Елена Федоровна удивленно вскинула брови:
— Ты так считаешь?
— Не я, а Малиновский, — Николай Васильевич листал пухлую исповедь и покачивал головой: что ни слово, то фальшь, что ни фраза — расчет на сочувствие, сострадание. — Смотри, как убедительно пишет! Если бы мы с тобой не были подготовлены всем ходом следствия, если бы не знали автора этого опуса лично, то, пожалуй, трудно было бы не проникнуться к нему известной долей симпатии. Ты послушай: «…Держали нас в охранке 7 или 8 дней. 15 или 16 мая меня вызвали на допрос. Начались опять угрозы, уговоры, угощение чаем, папиросами, отвлеченные разговоры о семейной жизни, о роли охранки, что она не против прогресса… Боже мой, что это было! Он, как паук, опутывал мою душу и тело, и когда подметил, что я, наверное, колеблюсь, то ласково, как кот, подошел: «Согласитесь, а если не согласитесь, то не только вы, но и многие ни в чем не повинные пойдут на каторгу, а вы, кроме того, будете открыты, что сидели за кражу». Я согласился. Обещали жалованье 100 рублей. Не деньги, а угроза заявить всем, что я вор, была решающим моментом. Рухнуло все, что было под ногами, и я покатился в пропасть…» Нет, большими порциями это принимать вредно! — Николай Васильевич закрыл исповедь.
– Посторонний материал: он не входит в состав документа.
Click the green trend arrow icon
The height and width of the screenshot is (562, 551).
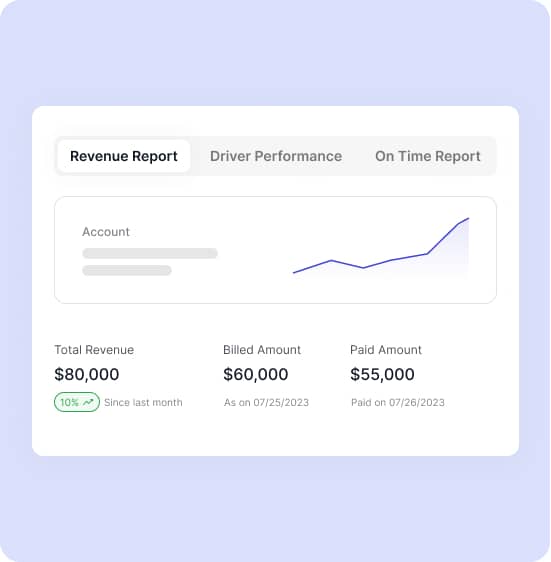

— Жертва роковых случайностей, — усмехнулась Елена Федоровна, встала, прошлась, потом снова села рядом с мужем.
— Элементарная логика восстает… Однако продолжим: он утверждает, что начал работать в охранке с десятого года, а по документам установлено — сделал первый донос в 1906-м, еще во время службы в лейб-гвардейском полку. Николай Васильевич пригнул мизинец. — Клянется, что до декабря десятого ничего не доносил, а успел тогда сделать двадцать пять доносов, в одиннадцатом — тридцать три доноса. — Рядом с мизинцем согнулся безымянный.
— Отрицает кличку Эрнест, — продолжила Елена Федоровна, — а на справке, извлеченной из дела № 202 департамента полиции, рукой вице-директора Виссарионова написано… Вот что здесь написано: «Портной — это Эрнест, который в 1907–1910 годах говорил добровольно с начальником охранного отделения по телефону».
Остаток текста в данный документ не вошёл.